Kelly: [to Dwight] You can't come into my nook and call me stupid. Maybe if you were a little bit more nice and polite, people wouldn't give such bad customer reviews.
Dwight K. Schrute: The reason that I got bad customer reviews is because I didn't! There is a massive conspiracy going on here, and I know you're involved.
Kelly: Dwight, get out of my nook!
Pam: [over Bluetooth speaker] That's what she said! That's what she said!
Jim: Good one.

Quote from Jim

Jim: Those reports affect our bonuses. Which is kind of great for me because, you wouldn't know from looking at her but Pam's a gold digger.
Pam: [on Bluetooth speaker] Hey, New York ain't free. Get back to work.

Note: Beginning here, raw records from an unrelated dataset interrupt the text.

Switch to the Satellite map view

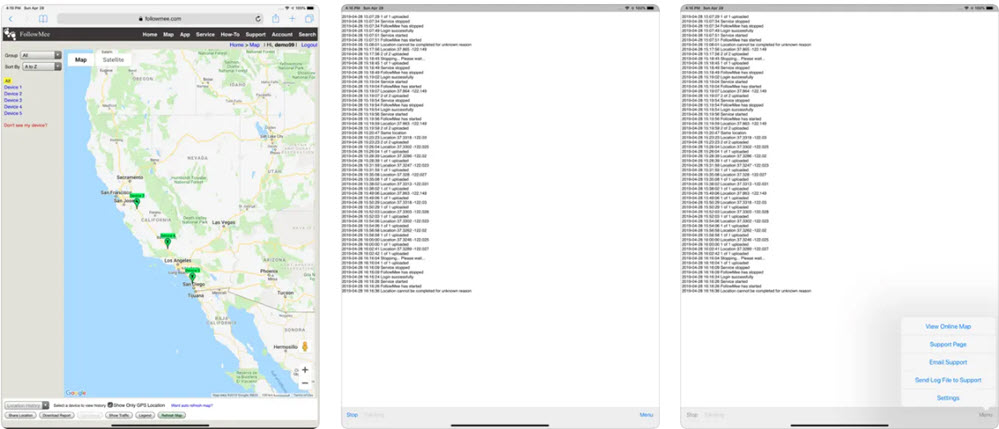point(114,60)
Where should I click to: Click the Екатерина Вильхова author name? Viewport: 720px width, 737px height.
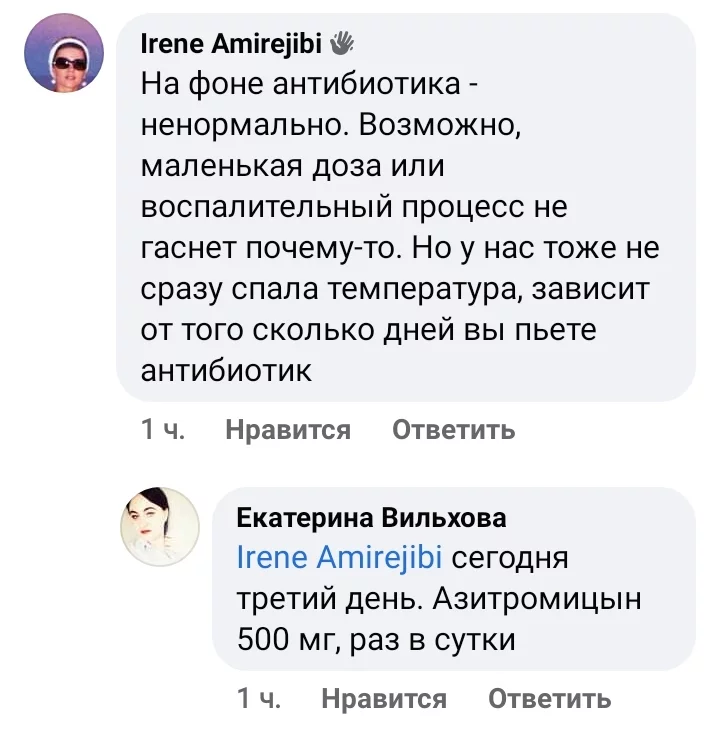click(x=371, y=517)
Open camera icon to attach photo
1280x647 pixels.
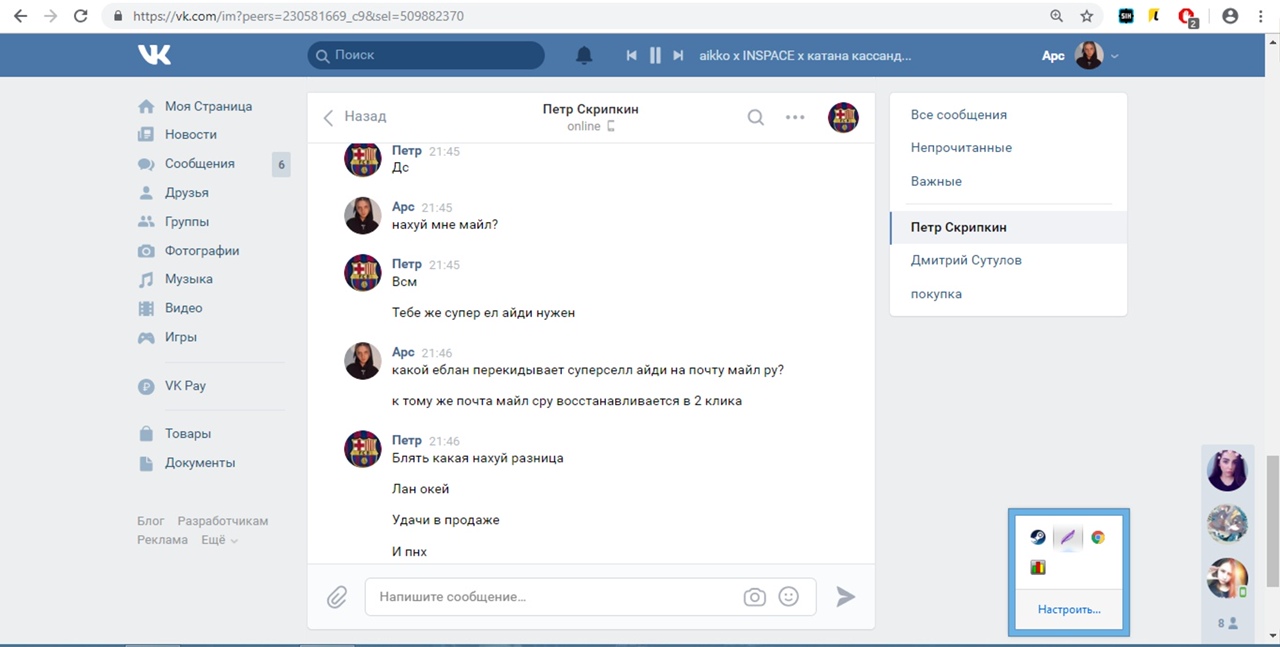pos(754,597)
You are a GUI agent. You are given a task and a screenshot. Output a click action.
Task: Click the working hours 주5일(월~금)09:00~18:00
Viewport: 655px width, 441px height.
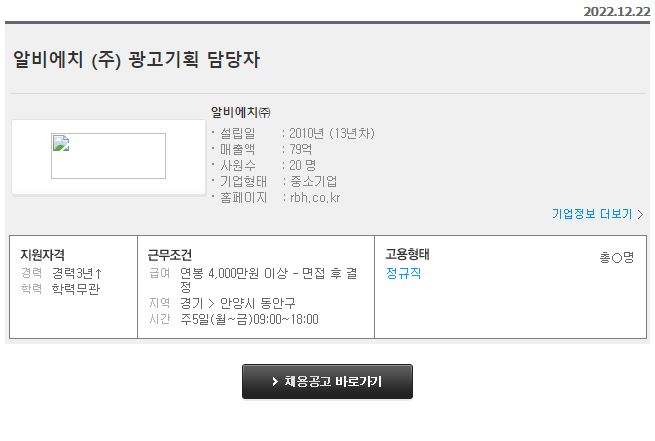249,319
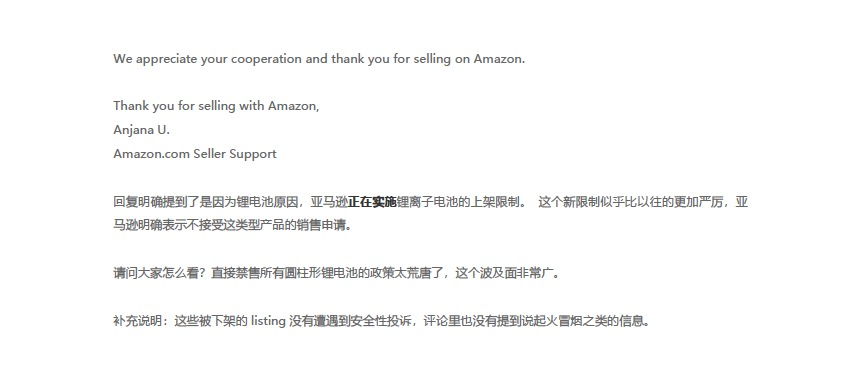The height and width of the screenshot is (368, 860).
Task: Click the text 请问大家怎么看？
Action: [x=162, y=273]
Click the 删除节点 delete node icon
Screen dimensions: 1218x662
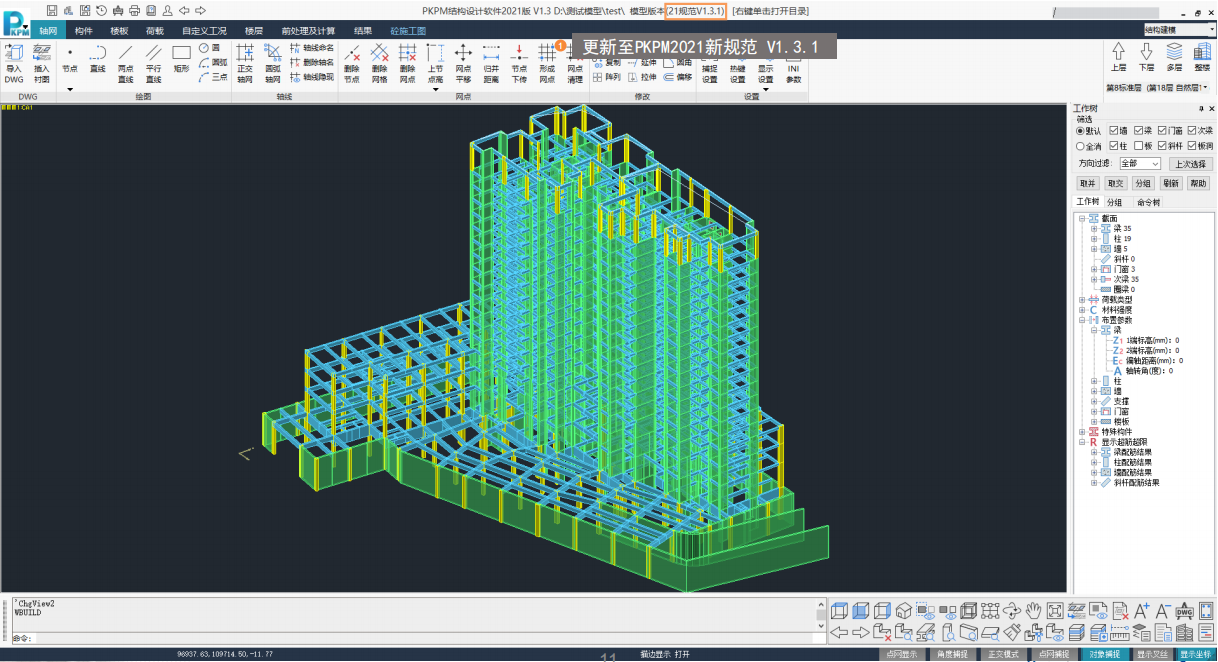(x=351, y=62)
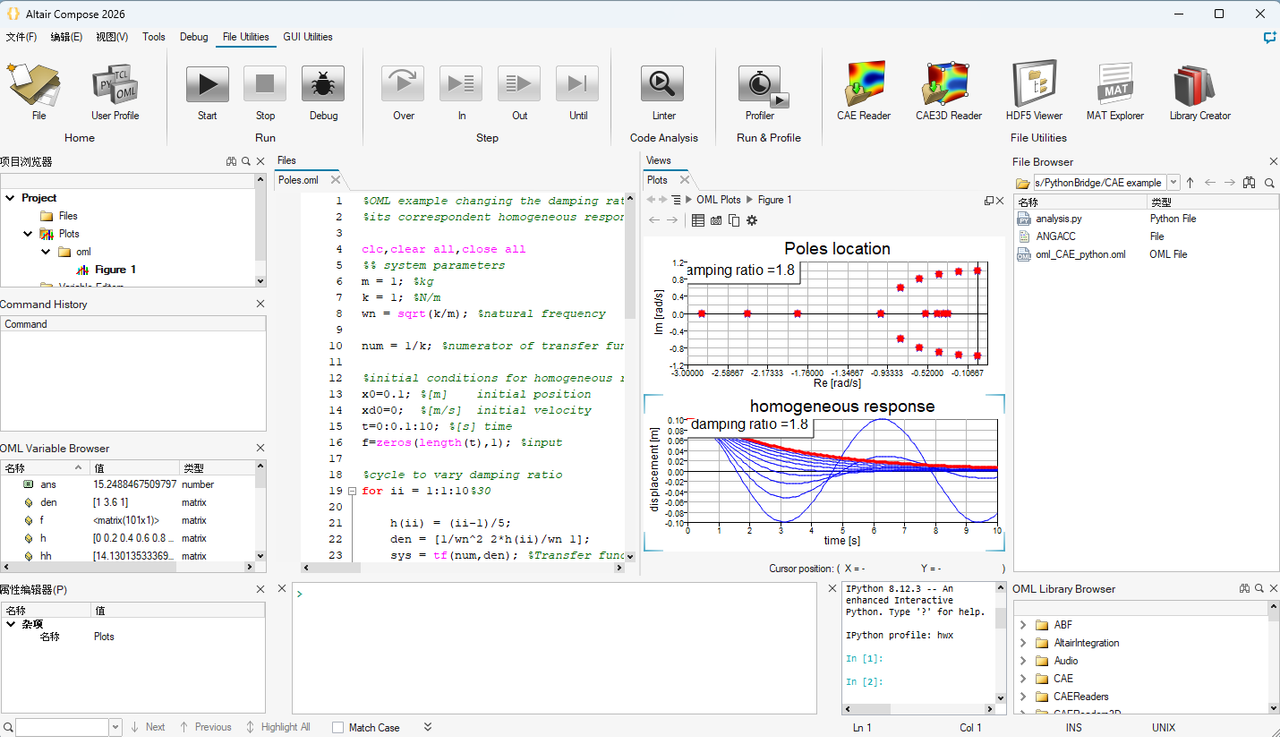Viewport: 1280px width, 737px height.
Task: Open the Profiler tool
Action: (760, 85)
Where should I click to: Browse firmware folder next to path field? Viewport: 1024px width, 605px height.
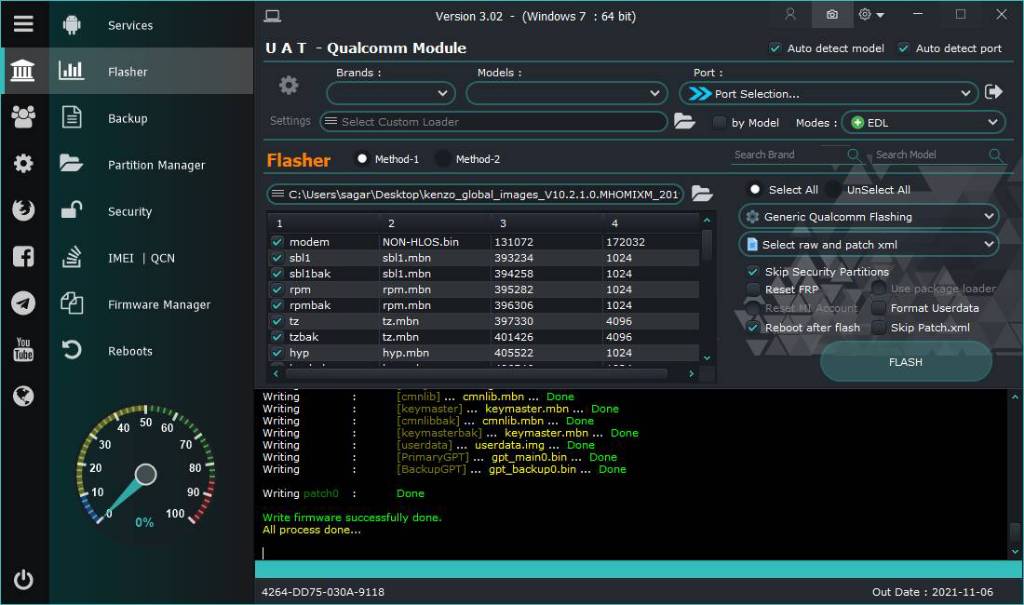pyautogui.click(x=702, y=193)
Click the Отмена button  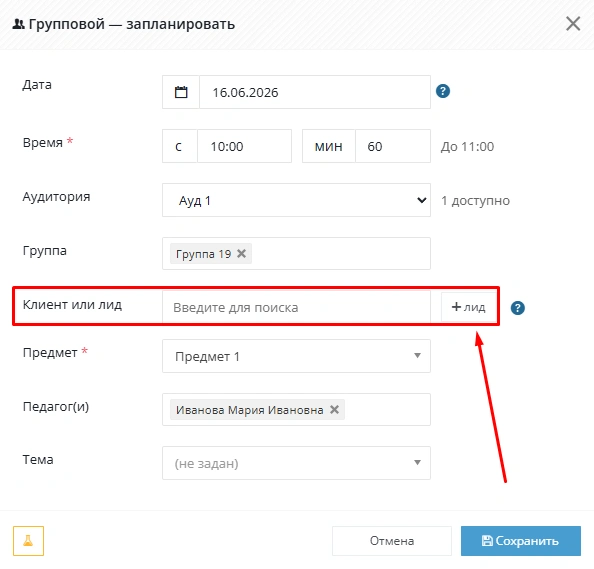tap(392, 541)
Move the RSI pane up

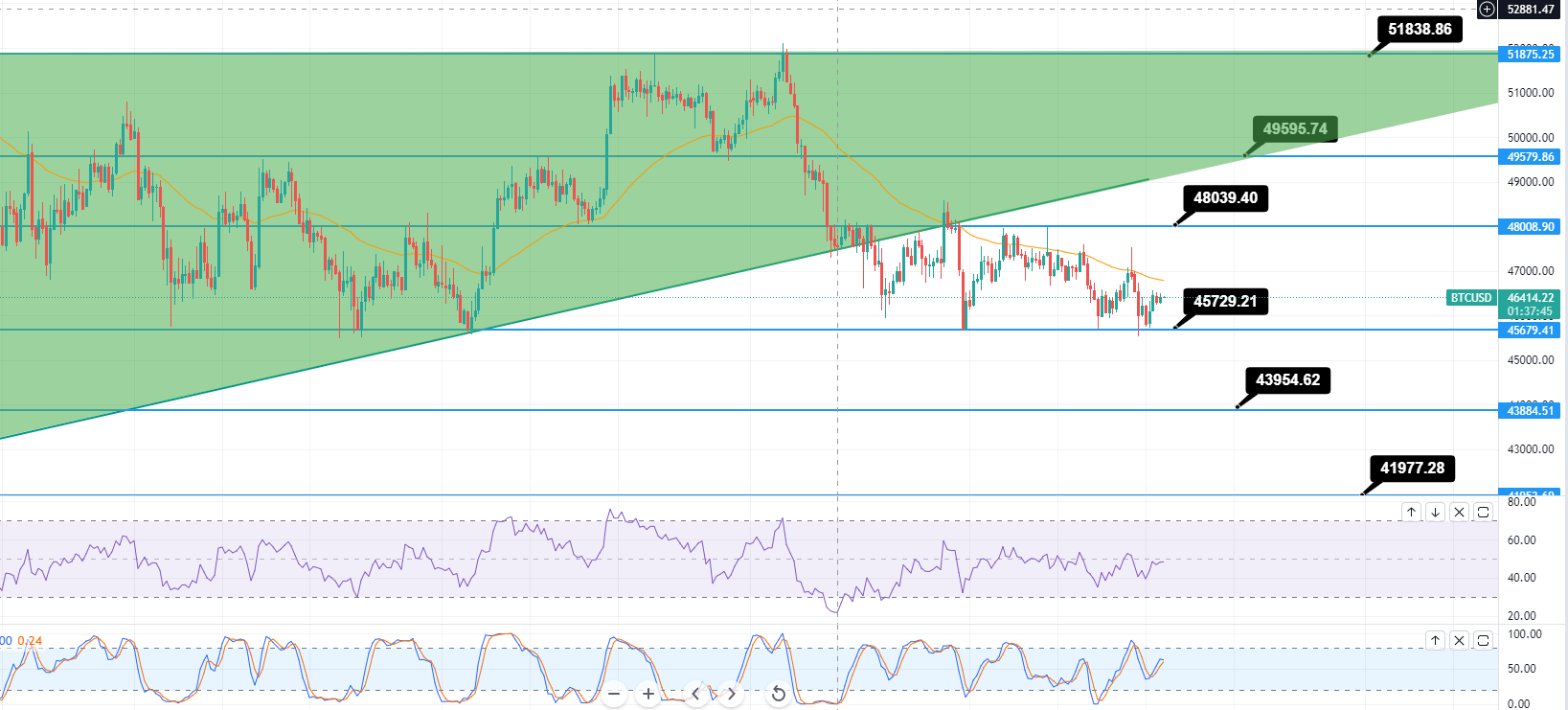click(x=1411, y=513)
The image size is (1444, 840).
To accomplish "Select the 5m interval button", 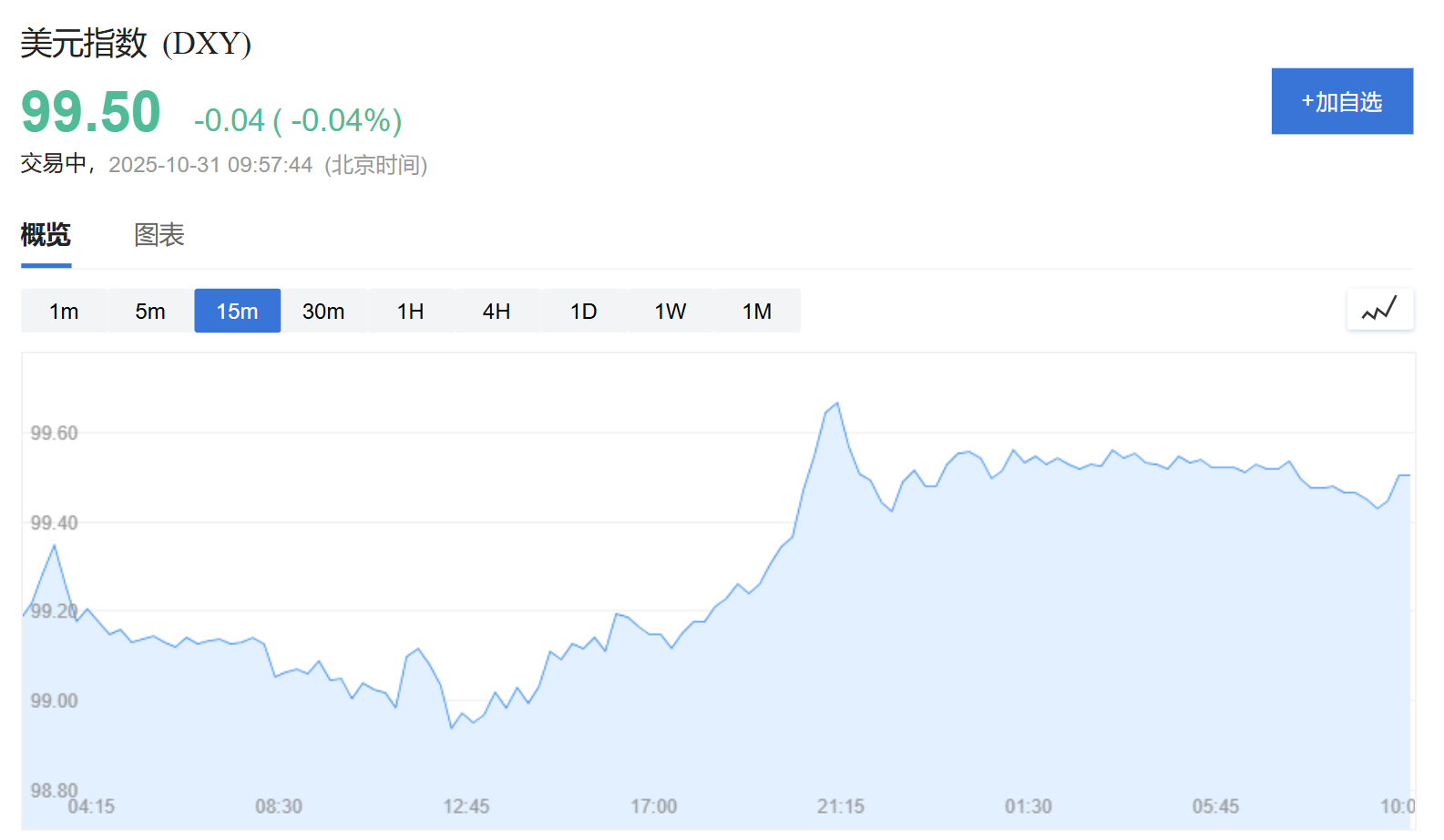I will coord(150,312).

Quote from Dwight K. Schrute

Michael Scott: Dwight, your feedback is horrible.
Dwight K. Schrute: That's impossible.
Michael Scott: A number of your clients found your personal style abrasive and distasteful?
Dwight K. Schrute: I sell more paper than anyone.
Michael Scott: No, no, no, no.
Dwight K. Schrute: Wait, is this a joke? I'm getting that queasy feeling that sometimes accompanies jokes.
Michael Scott: Do I look like I am joking?
Dwight K. Schrute: No, but that's sometimes part of it.
Michael Scott: If I were joking, you'd be laughing. Do you look like you are laughing?
Dwight K. Schrute: Impossible to say. I can't see myself.
Michael Scott: You're not.

Quote from Dwight K. Schrute

Dwight K. Schrute: I caught Jim talking to himself several times today. What a loser. Get a friend, loser!

Quote from Michael Scott

Michael Scott: So let's see what we can find out from reading. "Jim Halpert is smudge and arrogant."
Jim: I think you mean "smug".
Michael Scott: Arrogance.
Jim: Michael, I'm just trying to-
Michael Scott: And there's our smudgeness.

Quote from Pam

Jim: Pam. Sorry about that. I lost you for a second. So as it turns out, I may not have done so hot on my customer reviews this year.
Pam: [on Bluetooth speaker] Maybe it's cause you spent whole year flirting with the receptionist.
Jim: A little bit. Worth it.

Quote from Jim

Michael Scott: Here's what's going to happen. I am going to have to fix you. Manage you two on a more personal scale. A more micro form of management. Jim, what is that called?
Jim: Microgement.
Michael Scott: Boom! Yes!

Quote from Jim

Dwight K. Schrute: I've got to put you on with my boss.
Jim: Well, I should hope so. Who is this?
Michael Scott: Hello, this is Michael Scott, regional manager.
Jim: This is William M. Buttlicker.
Michael Scott: Hello, Mr. Buttlicker. How may we help you?
Jim: Michael, I like the sound of your voice. You know what I'm gonna do? I'm gonna buy $1 million worth of paper products today.
Michael Scott: [to Dwight] See how it's done? Thank you very much, sir. I don't think you'll regret it.
Dwight K. Schrute: You're the master.
Jim: There is one condition, Michael. You have to fire the salesman that treated me so terribly.
Dwight K. Schrute: Don't do it, Michael.
Michael Scott: It's a million-dollar sale.

Quote from Angela

Andy: So, it's called the Shangri-La tent. It's two stories, heated, and it has a bridal suite for my bridal sweet. It's just really simple. Really tasteful.
Angela: I don't want to be married in a tent like a hobo.
Andy: Hobos live in trains.
Angela: Nana Mimi can't be in canvas that long.